Benjamin has been setting down Rules For Life Soundtracks, and he’s up to 12 at this point. The idea of a soundtrack for my life did not enchant me at all; it has the feel of asking people what kind of animal they would like to be or taking a magazine test about what kind of friend you are. These things are the province of the young. Yet I understood what Ben was trying to get across with his rules, trying to elevate the craft and prevent at least some of the flow of idiocy.
Half-caught is all-caught for me, and I have actually started thinking about the soundtrack. For someone of my era, 14 songs should be the maximum, because 33 1/3 rpm LP’s would usually have 7 songs to a side. “Toad” or “Inna-Gadda-Da-Vida” would go one song to a side, but they were just showing off with that.
Once started, I considered whether it was presumptuous for young people to do a whole soundtrack at all. You’re 25 – isn’t putting in more than 5 songs a bit grandiose? What I would have put in at 25 is not what I would put in now, even for those first 25 years.
But that’s the use of it, I suppose. At any given point in your life there are threads that are continuing through the years you are in. All of these threads trace back through your personality and the events of your life, so that none of them pops up ex nihilo. I trace back the threads now, and as I pass certain years I see that there were other threads then, other possibilities. Other parts of me that I chose to let go in favor of favored things that required my attention. Some threads just end, and you can’t always see in advance what those might be. The use of the soundtrack is in the making and remaking, not the listening.
So lists of more than 5, even when you are 25, make sense. There are still many threads, and it remains to be seen which will break off. It is a good illustration of how retrospective can deceive. The threads which continue to the present day look inevitable to me now, emblems of what I was always meant to be. The child is father to the man, and all that.

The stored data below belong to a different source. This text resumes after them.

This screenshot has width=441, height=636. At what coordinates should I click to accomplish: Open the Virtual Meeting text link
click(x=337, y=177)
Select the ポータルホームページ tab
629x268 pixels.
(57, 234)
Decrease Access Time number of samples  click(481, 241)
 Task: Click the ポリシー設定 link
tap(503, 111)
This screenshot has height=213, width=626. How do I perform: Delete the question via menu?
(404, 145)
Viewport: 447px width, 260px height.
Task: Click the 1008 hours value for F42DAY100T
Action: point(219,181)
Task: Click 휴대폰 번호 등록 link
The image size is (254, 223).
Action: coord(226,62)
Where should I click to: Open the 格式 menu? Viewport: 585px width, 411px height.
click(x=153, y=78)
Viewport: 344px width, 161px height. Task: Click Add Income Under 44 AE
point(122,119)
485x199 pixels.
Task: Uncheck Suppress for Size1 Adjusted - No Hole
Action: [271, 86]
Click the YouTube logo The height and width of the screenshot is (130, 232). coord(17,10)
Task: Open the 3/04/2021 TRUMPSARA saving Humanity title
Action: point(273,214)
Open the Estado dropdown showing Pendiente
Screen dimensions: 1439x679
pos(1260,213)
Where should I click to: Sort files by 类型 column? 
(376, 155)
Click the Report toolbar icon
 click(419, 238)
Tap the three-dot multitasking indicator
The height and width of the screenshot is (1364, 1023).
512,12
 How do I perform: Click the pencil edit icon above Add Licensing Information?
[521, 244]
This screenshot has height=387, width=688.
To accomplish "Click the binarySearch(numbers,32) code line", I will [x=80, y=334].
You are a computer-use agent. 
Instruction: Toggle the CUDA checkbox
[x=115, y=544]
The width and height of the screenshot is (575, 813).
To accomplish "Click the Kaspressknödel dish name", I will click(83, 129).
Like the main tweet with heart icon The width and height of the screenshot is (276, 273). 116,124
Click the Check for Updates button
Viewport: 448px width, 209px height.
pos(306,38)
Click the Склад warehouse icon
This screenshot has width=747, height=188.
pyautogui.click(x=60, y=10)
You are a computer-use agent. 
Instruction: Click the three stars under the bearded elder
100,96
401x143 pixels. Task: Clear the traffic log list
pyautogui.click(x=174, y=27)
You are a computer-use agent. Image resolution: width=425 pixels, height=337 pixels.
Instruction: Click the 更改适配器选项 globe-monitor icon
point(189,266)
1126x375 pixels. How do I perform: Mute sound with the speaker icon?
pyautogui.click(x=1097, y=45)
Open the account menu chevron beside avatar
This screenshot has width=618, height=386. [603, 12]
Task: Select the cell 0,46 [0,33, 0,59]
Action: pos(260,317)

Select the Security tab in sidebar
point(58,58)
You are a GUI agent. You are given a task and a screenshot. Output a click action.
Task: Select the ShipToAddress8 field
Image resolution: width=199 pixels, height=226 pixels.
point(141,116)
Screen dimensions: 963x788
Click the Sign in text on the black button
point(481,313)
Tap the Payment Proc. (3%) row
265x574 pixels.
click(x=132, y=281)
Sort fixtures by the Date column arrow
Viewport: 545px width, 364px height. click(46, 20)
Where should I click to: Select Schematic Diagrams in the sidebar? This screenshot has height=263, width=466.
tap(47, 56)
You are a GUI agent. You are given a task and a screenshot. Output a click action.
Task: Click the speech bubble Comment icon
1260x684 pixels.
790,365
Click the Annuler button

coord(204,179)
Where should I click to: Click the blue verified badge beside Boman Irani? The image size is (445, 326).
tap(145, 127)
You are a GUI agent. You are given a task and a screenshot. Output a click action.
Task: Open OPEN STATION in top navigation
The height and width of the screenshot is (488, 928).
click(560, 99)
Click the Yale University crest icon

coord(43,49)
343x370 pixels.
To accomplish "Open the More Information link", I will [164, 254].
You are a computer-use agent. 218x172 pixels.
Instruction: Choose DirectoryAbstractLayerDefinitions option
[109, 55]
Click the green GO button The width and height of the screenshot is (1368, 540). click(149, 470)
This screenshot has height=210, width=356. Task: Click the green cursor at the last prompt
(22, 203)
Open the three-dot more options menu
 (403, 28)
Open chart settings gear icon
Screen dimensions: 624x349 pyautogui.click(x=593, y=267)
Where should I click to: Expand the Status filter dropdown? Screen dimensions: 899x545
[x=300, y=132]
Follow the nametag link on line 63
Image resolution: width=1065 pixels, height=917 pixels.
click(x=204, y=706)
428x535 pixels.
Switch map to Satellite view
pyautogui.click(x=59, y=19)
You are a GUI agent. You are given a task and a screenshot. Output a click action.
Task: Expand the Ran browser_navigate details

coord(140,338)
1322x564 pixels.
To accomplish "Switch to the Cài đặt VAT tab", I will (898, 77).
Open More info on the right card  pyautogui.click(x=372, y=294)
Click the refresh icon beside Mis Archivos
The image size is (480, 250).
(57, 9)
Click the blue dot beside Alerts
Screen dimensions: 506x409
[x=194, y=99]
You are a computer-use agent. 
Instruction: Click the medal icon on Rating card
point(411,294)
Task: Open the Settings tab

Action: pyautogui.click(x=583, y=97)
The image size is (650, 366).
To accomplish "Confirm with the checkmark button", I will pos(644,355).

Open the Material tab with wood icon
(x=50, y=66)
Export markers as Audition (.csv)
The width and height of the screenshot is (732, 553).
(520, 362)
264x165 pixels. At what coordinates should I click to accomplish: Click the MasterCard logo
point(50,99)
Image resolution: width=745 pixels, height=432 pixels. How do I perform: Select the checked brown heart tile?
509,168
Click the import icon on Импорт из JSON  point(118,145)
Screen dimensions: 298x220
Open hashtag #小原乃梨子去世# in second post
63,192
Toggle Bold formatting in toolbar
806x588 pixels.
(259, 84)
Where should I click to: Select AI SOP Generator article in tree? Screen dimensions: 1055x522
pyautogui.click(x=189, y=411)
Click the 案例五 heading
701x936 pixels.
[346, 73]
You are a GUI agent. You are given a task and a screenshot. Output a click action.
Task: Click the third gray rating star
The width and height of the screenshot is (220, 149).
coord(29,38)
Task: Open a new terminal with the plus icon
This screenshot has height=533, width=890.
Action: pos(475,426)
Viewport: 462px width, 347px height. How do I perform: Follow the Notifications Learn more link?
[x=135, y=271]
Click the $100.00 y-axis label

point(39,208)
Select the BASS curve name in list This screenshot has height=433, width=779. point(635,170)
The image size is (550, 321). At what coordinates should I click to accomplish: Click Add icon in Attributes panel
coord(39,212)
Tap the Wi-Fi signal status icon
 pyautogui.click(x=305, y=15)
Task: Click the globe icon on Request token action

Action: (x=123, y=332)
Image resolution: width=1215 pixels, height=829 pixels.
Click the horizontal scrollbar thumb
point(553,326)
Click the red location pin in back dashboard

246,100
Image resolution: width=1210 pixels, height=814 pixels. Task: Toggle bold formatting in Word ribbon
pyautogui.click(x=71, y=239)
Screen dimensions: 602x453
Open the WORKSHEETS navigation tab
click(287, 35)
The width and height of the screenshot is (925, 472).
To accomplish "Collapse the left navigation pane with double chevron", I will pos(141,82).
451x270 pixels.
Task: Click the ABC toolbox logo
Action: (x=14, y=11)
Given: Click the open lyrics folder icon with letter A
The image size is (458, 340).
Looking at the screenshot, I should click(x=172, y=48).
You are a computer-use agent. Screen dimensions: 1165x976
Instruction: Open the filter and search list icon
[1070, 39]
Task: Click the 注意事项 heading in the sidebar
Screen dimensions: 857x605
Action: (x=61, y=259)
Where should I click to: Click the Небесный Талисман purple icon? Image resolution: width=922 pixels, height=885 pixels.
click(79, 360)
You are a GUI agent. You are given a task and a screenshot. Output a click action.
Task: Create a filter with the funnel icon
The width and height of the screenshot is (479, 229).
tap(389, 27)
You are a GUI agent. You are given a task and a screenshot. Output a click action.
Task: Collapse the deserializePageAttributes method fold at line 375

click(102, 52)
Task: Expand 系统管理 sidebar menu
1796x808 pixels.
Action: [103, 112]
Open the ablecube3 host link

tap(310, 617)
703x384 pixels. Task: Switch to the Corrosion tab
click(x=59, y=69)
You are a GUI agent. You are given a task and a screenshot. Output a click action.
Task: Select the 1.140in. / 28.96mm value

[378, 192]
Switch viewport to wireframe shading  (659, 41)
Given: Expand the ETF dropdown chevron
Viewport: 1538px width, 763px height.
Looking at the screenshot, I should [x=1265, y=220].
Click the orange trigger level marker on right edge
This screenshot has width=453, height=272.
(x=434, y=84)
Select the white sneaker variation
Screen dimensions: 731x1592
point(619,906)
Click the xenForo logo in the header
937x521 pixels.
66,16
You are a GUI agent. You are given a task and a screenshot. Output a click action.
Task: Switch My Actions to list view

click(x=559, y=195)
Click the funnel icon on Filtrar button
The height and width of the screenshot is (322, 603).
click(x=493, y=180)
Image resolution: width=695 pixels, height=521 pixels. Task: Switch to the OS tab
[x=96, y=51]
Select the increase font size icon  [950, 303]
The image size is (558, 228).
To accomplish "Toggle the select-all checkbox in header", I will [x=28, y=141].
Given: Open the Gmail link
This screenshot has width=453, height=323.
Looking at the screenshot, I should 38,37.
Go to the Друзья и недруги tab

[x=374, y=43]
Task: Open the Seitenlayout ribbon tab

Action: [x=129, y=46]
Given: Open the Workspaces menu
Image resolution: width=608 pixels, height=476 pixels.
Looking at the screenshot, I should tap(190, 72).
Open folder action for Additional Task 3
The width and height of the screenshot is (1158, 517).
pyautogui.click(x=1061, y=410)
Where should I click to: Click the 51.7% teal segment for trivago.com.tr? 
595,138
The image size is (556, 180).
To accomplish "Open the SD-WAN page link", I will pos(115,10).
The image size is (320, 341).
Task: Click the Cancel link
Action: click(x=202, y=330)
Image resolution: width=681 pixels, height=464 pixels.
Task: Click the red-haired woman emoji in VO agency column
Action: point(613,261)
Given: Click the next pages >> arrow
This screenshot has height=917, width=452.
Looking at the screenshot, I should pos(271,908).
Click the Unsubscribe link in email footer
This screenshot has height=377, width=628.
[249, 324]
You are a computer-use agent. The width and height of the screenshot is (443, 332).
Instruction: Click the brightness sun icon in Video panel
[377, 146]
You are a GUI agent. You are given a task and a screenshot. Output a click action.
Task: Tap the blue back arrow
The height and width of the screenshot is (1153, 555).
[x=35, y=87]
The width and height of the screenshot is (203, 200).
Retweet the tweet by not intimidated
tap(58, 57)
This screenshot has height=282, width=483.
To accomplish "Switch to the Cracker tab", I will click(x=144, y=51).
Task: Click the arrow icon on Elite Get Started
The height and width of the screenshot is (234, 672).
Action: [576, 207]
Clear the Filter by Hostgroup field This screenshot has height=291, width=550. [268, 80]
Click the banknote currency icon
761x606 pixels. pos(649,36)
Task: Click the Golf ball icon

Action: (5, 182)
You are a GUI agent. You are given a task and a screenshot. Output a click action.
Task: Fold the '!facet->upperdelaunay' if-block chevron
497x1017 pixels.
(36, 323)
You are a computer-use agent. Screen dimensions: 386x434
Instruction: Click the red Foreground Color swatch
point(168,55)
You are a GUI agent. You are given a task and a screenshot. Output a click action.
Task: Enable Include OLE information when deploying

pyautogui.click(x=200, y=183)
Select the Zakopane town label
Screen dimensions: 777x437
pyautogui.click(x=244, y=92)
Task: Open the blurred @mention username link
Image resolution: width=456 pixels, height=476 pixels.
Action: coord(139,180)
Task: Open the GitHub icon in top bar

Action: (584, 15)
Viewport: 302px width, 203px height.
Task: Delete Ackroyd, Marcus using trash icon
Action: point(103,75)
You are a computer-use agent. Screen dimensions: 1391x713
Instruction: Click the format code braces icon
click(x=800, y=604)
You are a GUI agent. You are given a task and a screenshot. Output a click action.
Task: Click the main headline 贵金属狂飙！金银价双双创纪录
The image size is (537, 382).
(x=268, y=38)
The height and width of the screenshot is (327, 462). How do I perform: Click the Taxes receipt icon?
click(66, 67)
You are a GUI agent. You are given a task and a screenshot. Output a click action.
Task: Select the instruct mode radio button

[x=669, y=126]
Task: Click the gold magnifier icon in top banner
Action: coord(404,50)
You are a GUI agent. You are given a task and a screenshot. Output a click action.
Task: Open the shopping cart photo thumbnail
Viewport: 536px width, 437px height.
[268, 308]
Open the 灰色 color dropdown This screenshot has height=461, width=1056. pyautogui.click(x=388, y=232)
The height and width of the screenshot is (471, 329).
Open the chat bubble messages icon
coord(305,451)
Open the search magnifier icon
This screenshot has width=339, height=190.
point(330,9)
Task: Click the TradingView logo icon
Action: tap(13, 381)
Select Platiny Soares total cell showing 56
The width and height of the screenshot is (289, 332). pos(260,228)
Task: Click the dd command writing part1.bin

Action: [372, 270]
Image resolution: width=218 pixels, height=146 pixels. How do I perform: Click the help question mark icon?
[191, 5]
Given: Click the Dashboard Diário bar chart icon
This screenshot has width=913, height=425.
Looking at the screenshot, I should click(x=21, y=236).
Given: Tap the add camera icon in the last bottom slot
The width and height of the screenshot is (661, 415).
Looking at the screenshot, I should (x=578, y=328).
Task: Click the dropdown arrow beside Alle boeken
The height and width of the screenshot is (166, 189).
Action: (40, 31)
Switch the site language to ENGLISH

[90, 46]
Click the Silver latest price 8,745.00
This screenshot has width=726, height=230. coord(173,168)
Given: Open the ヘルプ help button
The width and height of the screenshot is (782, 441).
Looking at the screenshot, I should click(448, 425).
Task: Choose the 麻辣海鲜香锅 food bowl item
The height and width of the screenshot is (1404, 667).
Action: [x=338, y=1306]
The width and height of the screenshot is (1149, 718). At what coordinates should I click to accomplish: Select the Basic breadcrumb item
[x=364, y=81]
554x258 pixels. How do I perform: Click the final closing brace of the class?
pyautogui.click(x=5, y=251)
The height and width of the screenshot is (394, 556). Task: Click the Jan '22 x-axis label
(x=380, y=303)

I am 53. Whatever I put in the soundtrack now might look not-quite-right in 20 years, as a few more threads just leave off for no predictable reason. My life took a huge turn in 2000, which I would never have predicted in 1997. Yet I can no see in hindsight that even that did not appear out of the blue, but was a product of decisions made years earlier. My conversion to Christ in 1975 I now place farther back in my own history. There were events in 1974 and 1971, and 1968 which make it seem inevitable. Once you start doing that, it’s easier to dimly apprehend the doctrine of election, seeing God’s movement back into your childhood and your baptism, and perhaps even before you were born and before the foundation of the earth.
That may be a retrospective illusion, of course. Free choice and fate don’t look so incompatible in retrospect, nor do they look contradictory looking into the future. Only in the current moment do they seem irreconcilable.
I’m going to have a go at this soundtrack thing. I’ll think about it during my trip.